*** Opening Text section ***

Query Expansion with Enriched User Profiles for Personalized Search Utilizing Folksonomy Data

Query Expansion with Enriched User Profiles for Personalized Search Utilizing Folksonomy Data

ABSTRACT:
Query expansion has been widely adopted in Web search as a way of tackling the ambiguity of queries. Personalized search utilizing folksonomy data has demonstrated an extreme vocabulary mismatch problem that requires even more effective query expansion methods. Co-occurrence statistics, tag-tag relationships and semantic matching approaches are among those favored by previous research. However, user profiles which only contain a user’s past annotation information may not be enough to support the selection of expansion terms, especially for users with limited previous activity with the system. We propose a novel model to construct enriched user profiles with the help of an external corpus for personalized query expansion. Our model integrates the current state-of-the-art text representation learning framework, known as word embeddings, with topic models in two groups of pseudo-aligned documents. Based on user profiles, we build two novel query expansion techniques. These two techniques are based on topical weights-enhanced word embeddings, and the topical relevance between the query and the terms inside a user profile respectively. The results of an in-depth experimental evaluation, performed on two real-world datasets using different external corpora, show that our approach outperforms traditional techniques, including existing non-personalized and personalized query expansion methods.

*** Closing Text section ***
*** Opening The data ***

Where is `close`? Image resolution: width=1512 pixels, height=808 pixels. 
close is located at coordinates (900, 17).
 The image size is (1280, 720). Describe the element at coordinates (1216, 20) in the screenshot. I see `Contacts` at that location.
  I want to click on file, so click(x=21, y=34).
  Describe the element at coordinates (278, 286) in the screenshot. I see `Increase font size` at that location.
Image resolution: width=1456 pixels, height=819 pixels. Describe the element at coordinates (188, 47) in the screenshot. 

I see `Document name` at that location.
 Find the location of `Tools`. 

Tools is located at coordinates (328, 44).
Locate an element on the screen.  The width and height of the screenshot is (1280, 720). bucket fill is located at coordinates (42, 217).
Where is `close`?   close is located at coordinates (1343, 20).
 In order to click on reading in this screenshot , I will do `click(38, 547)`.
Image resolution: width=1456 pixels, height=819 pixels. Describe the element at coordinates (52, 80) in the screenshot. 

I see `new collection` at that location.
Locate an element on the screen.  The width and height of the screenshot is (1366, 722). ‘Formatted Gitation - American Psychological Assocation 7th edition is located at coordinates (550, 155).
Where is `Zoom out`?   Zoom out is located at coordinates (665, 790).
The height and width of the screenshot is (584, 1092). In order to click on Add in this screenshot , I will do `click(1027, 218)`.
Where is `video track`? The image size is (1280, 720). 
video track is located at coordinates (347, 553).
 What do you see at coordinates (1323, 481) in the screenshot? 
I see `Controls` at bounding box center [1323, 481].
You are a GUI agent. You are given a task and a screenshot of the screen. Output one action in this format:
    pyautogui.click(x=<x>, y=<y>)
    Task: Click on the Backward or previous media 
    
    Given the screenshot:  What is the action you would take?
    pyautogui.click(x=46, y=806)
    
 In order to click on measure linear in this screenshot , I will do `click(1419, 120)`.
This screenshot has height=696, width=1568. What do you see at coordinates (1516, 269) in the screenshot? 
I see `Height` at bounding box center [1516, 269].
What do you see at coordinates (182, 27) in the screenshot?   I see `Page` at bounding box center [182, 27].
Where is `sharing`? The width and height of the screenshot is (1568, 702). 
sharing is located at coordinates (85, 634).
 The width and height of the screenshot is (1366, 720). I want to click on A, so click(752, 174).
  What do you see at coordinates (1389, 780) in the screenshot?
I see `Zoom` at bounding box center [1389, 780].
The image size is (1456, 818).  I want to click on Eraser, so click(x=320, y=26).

*** Closing The data ***

**What to work on:**
**1)** Answer these questions from the query expansion abstract:
(a) What problem has personalized search utilizing folksonomy data demonstrated?
(b) What does the proposed model use to help construct enriched user profiles?
(c) On how many real-world datasets was the experimental evaluation performed?
**2)** Write what comes next in the query expansion abstract, starting after its final sentence.

**Answers for this exercise:**
**1)**
(a) An extreme vocabulary mismatch problem.
(b) An external corpus.
(c) Two.

**2)**
EXISTING SYSTEM:
  • Researchers have considered tag-tag relationships for personalized QE, by selecting the most related tags from a user’s profile. However, tags might not be precise descriptions of web pages, and as a result the retrieval performance of this QE approach is somewhat disappointing. Local analysis and co-occurrence based user profile representation have also been adopted to expand the query according to a user’s interaction with the system.
  • It is worth noting that, folksonomy data are not used as a test bed as in other approaches, but rather used as an external source of information from which to extract semantic classes that are added to web search results. Moreover, terms in this approach are still based on co-occurrence statistics rather than semantic relatedness.
  • Zhou et al. proposed a personalized QE framework based on the semantic relatedness of terms inside individual user profiles. A statistical tag-topic model is created to deduce latent topics from the user’s tags and tagged documents. This model is then used to identify the most relevant terms in the user model to the user’s query and then use those terms to expand the query.
DISADVANTAGES OF EXISTING SYSTEM:
  • User profiles which contain only a user’s past annotation information may not be enough to support the effective selection of expansion terms, especially for users who have had limited previous activity with the system.
  • This may “inject” the personality of other users instead of the current user, causing problems like query shift and/or interest shift.
  • Previous personalized QE research either favors tagtag relationships or relies on the co-occurrence statistics of two terms. Given the fact that tags may not constitute precise descriptions of resources, and that methods based on pure lexical matching may miss important semantic information, the retrieval performance is generally unsatisfactory.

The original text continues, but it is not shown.